The study produced surprising results. Patients randomized to SJW showed greater symptom reduction than patients taking immediate release paroxetine. At 6 weeks, 71% of SJW patients compared to 60% of paroxetine patients showed a 50% or greater reduction in depressive symptoms. Compared to paroxetine, significantly fewer patients taking SJW reported adverse effects. The investigators addressed weaknesses in prior studies through careful diagnosis of moderate to severe major depression and aggressive medication titration; treatment adherence was unusually high. Patients with symptoms for greater than one year were appropriately excluded, because chronic major depression responds better to the combination of psychotherapy and antidepressant medication than either alone.4

How should we integrate these results with prior evidence? Linde et al recently completed a meta-analysis of randomized double-blind trials of SJW and concluded that the “current evidence… is inconsistent and confusing.”3 They analyzed 6 trials comparing SJW to an SSRI in patients with major depression. Meta-analysis showed no difference in response rates; the rate ratio (ratio of SJW responders to SSRI responders) was 0.98 (95% CI 0.85 to 1.12). If the current trial were added to this analysis, the rate ratio would not change significantly. Linde analyzed an additional 12 studies comparing SJW to placebo. SJW was more efficacious than placebo, but the larger, more precise trials showed only a small benefit: rate ratio 1.15 (1.02 to 1.29).

In contrast, trials not restricted to major depression showed marked benefits for SJW. For context, a previous meta-analysis of SSRIs compared to placebo showed substantial benefit for major depression: rate ratio 1.6 (1.4 to 1.7).2 Thus, clinicians are faced with the problem of acting on evidence for SJW showing marked benefits for milder depression, minimal benefits for major depression, and similar benefits compared to standard antidepressants.

Considering other effects, such as drug-drug interactions and treatment availability, can aid decision making. SJW induces the cytochrome system, especially the 3A enzymes and the multidrug resistance transporter P-glycoprotein. More than 40% of prescription drugs are metabolized via the cytochrome 3A system.5 As a result, SJW can cause decreased levels of cyclosporine, indinavir, fexofenadine, simvastatin, omeprazole, warfarin, digoxin, oral contraceptives, and theophylline, among others. SJW can also interact with concomitantly used SSRIs to cause serotonin syndrome.

Another concern is drug quality. In the United States, SJW is classified as a dietary supplement, and there is considerable variation in amounts of active compounds found in preparations labeled as SJW.6 Hyperforin, a likely primary active constituent of SJW, acts as a serotonin uptake inhibitor7 and has been shown to vary 100-fold between brands8; some products vary significantly between batches.9 Consistency problems are not confined to American products.

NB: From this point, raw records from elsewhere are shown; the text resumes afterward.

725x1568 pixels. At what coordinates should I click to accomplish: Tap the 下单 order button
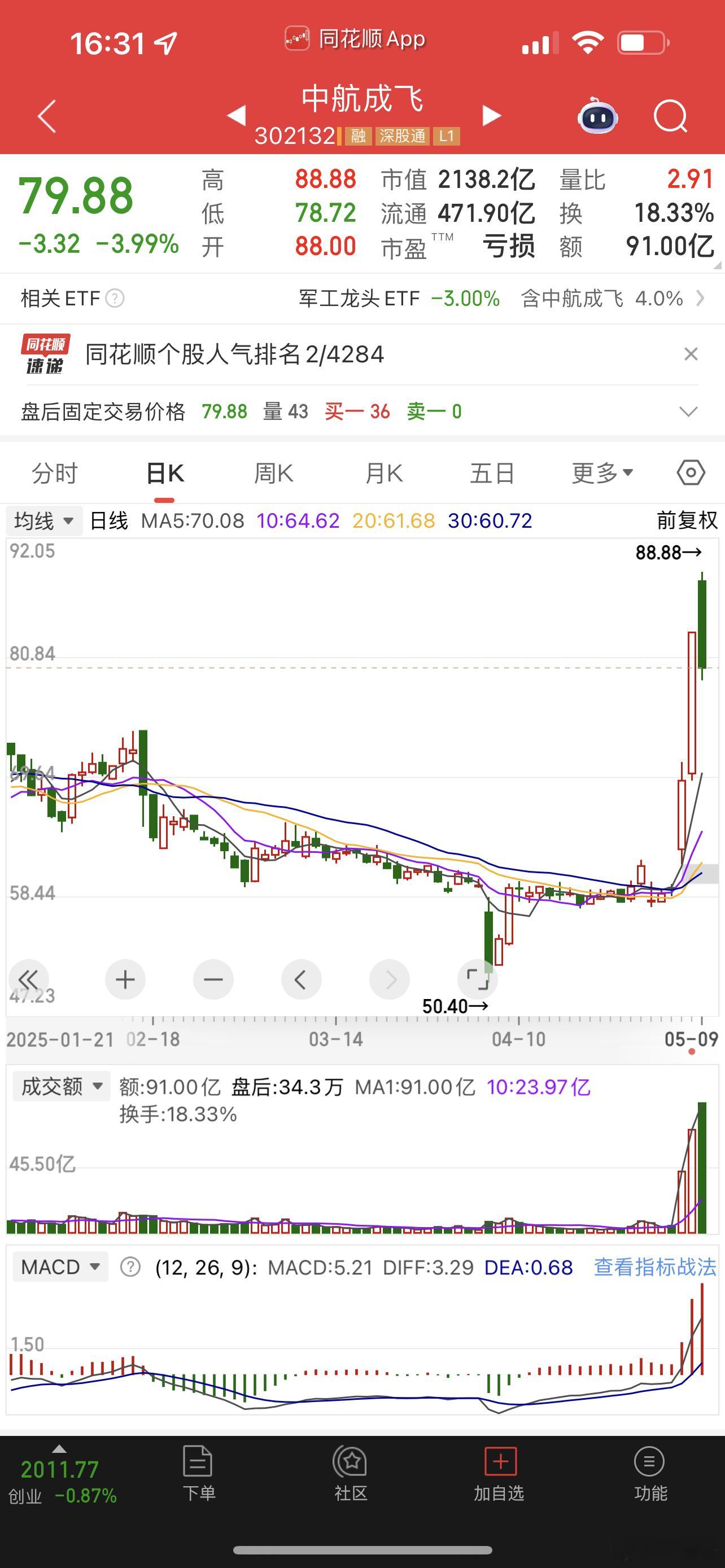tap(199, 1474)
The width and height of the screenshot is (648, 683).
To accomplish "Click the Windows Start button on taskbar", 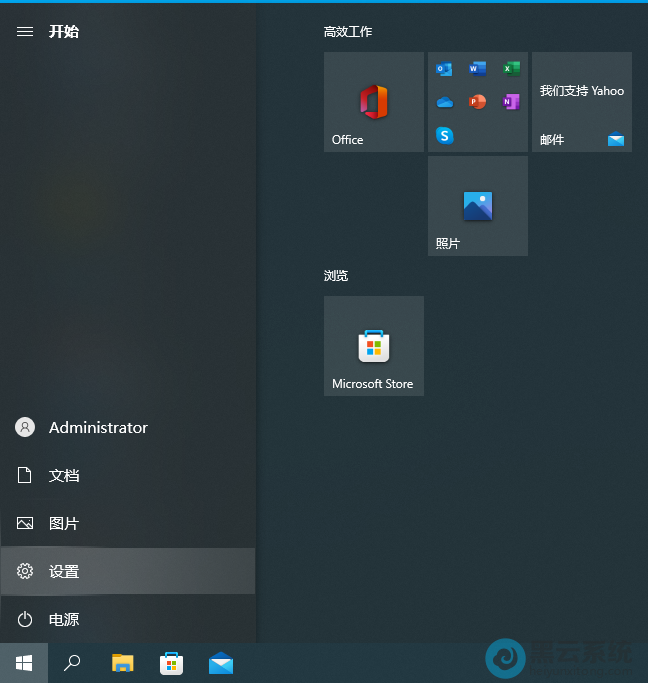I will pos(24,663).
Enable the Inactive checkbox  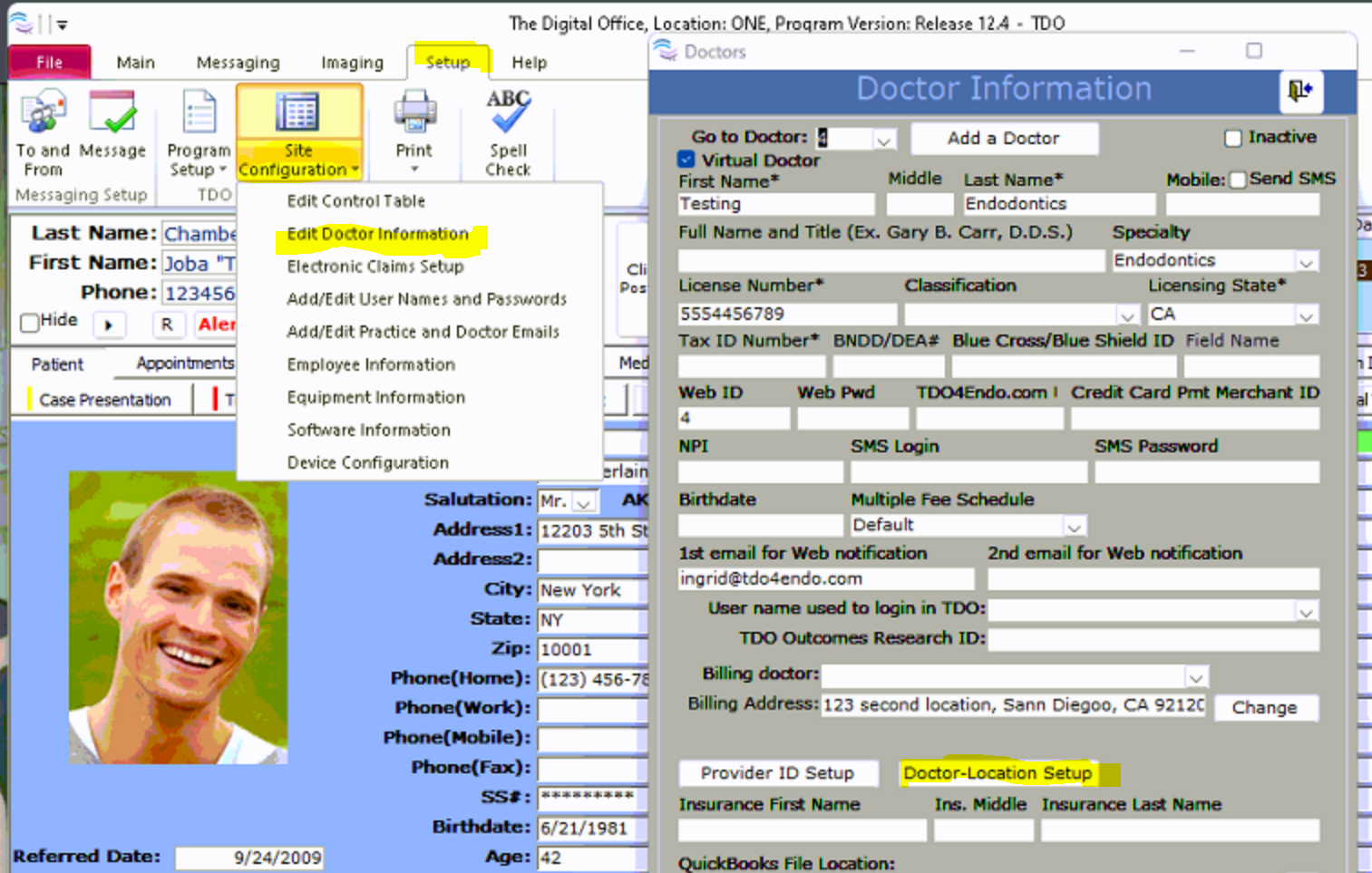1233,138
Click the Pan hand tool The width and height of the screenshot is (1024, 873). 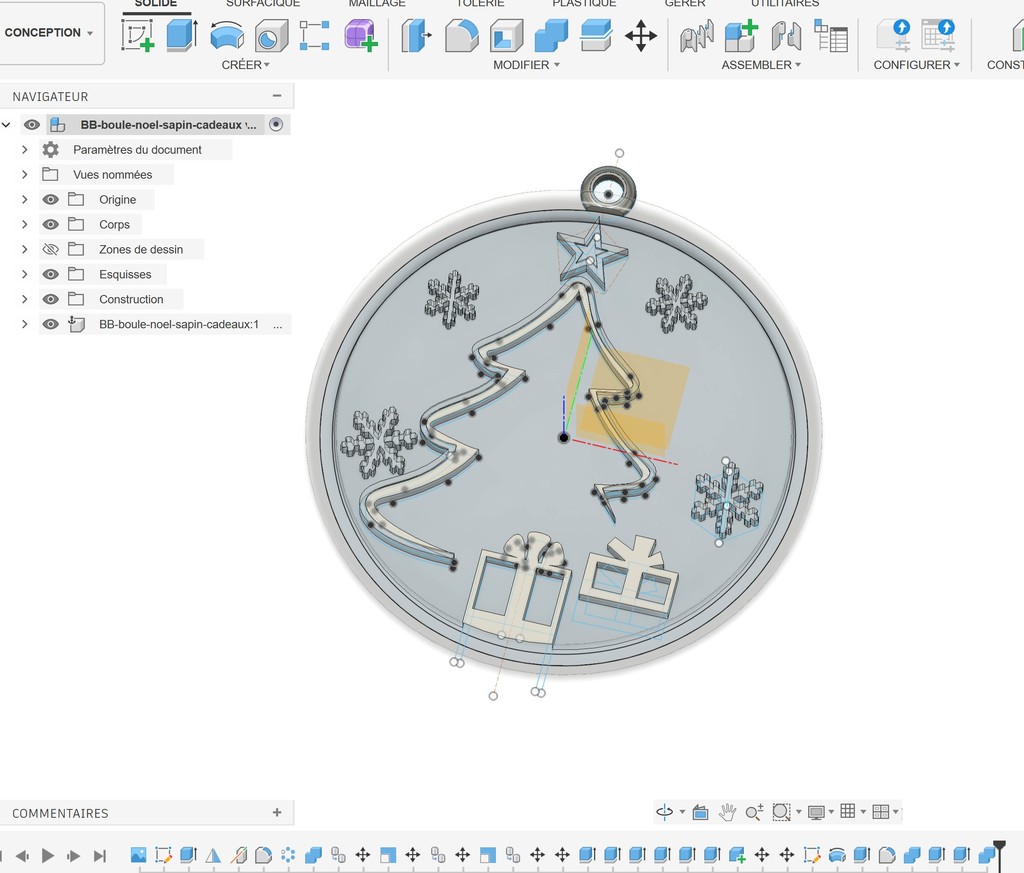[x=728, y=812]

As measured by hyperforin content, German products were found to be highly potent, but only in products sold in pharmacies and not in less regulated formulations available in supermarkets.7

Given the inconsistent evidence about efficacy in major depression and the questionable quality of OTC products, SJW should not be a first or second choice for US patients with moderate to severe major depression. For patients with minor depression, where the evidence for SJW is more robust and standard antidepressants have not been proved efficacious, the lower cost and lower side effect profile make SJW a reasonable option for patients who are able to locate quality preparations.

Accurate diagnosis and careful follow-up may be at least as important as which drug is chosen. Over a dozen controlled trials have demonstrated that careful symptom assessment using an instrument such as the PHQ-9,10 patient education, early follow-up, and active medication management will double the number of responders compared to usual care. Better treatments are needed for depression, but we also have the evidence to do better with the treatments on hand.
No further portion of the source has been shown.